Task requirements
Change "Filesystem" to "Network" in the part of the items that opens with the line containing "Eject the Filesystem drive in sidebar" and closes with the line containing "The width and", and give only those lines, otherwise unchanged and with the pictures left out.

Records for the exercise
[Begin]
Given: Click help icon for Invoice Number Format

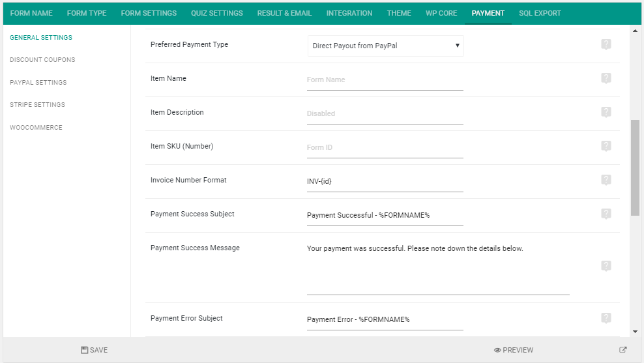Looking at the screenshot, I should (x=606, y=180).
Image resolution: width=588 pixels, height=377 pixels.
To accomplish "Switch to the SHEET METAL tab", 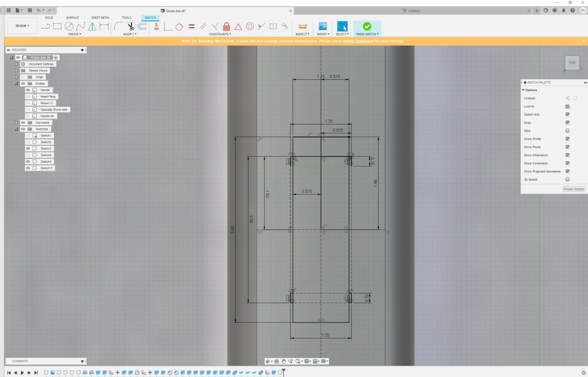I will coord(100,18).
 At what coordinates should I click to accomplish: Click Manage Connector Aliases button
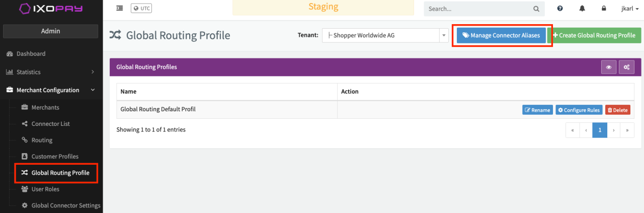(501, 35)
[End]
[Begin]
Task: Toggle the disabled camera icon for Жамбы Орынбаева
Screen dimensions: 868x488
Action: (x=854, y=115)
[End]
[Begin]
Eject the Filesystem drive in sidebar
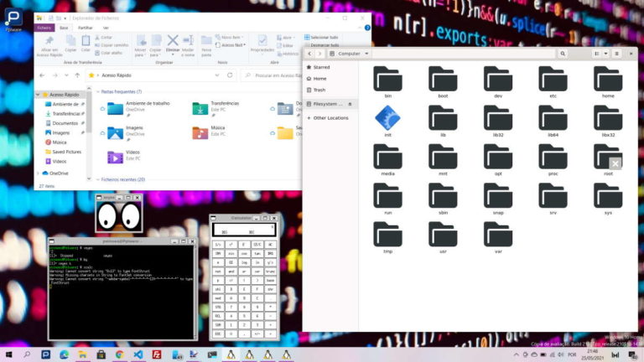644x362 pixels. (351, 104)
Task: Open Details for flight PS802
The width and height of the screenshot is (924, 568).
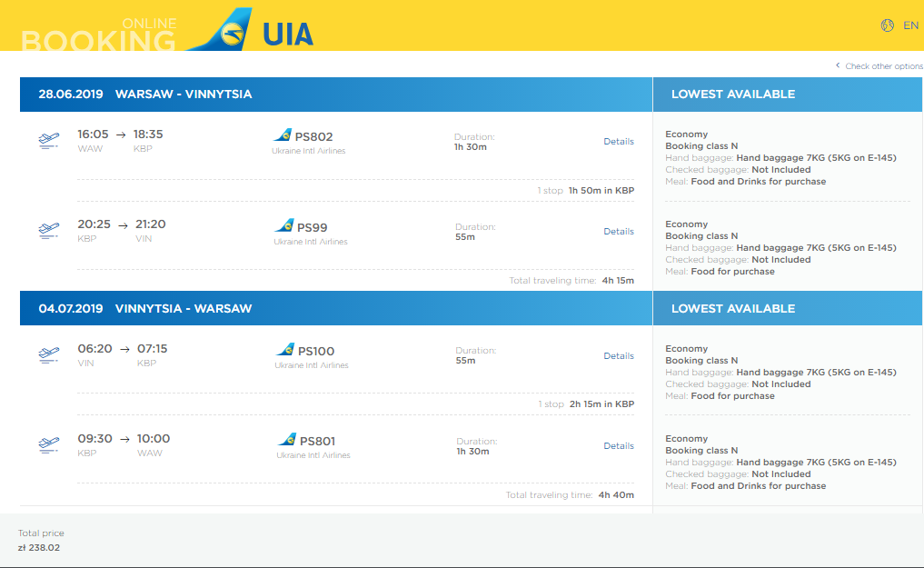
[End]
Answer in full
Eject the Network drive in sidebar
644x362 pixels. (351, 104)
Task: Open Details for flight PS802
The width and height of the screenshot is (924, 568).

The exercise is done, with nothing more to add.